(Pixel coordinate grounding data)
┄┄┄┄┄┄
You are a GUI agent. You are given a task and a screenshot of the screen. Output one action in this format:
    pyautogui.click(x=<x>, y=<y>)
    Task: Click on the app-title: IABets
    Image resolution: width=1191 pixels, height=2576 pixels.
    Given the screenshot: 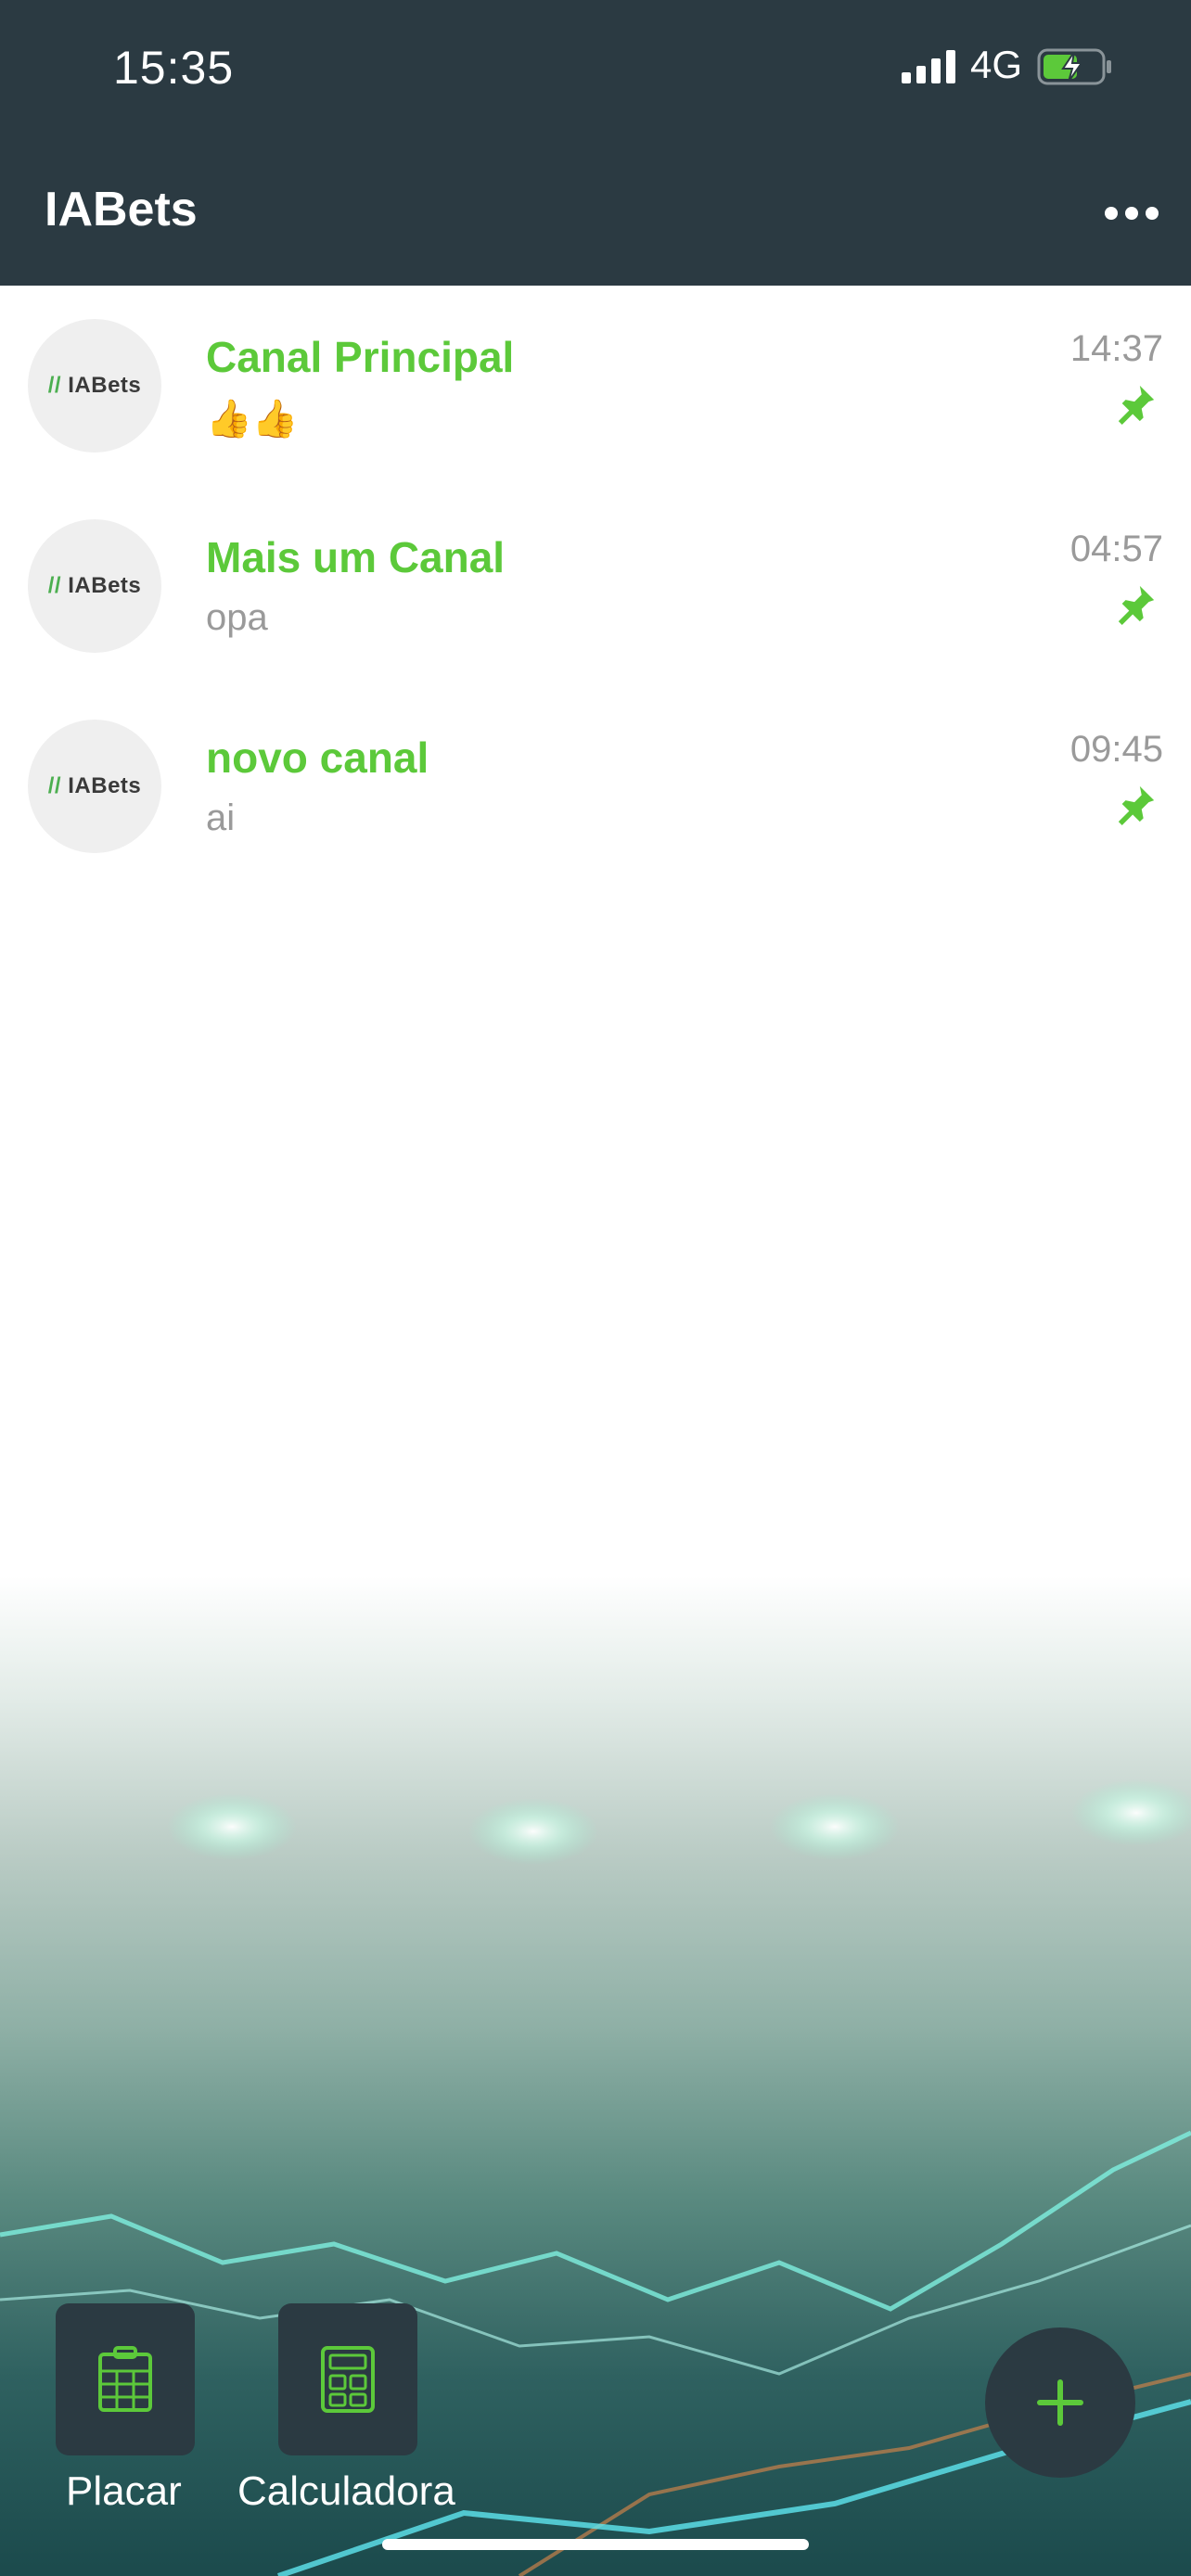 What is the action you would take?
    pyautogui.click(x=122, y=210)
┄┄┄┄┄┄
→ **Goal of the exercise**
Copy the items verbatim, starting at the first line and going on through the line that contains "Image resolution: width=1191".

→ **Task result**
You are a GUI agent. You are given a task and a screenshot of the screen. Output one action in this format:
    pyautogui.click(x=<x>, y=<y>)
    Task: Click on the app-title: IABets
    Image resolution: width=1191 pixels, height=2576 pixels.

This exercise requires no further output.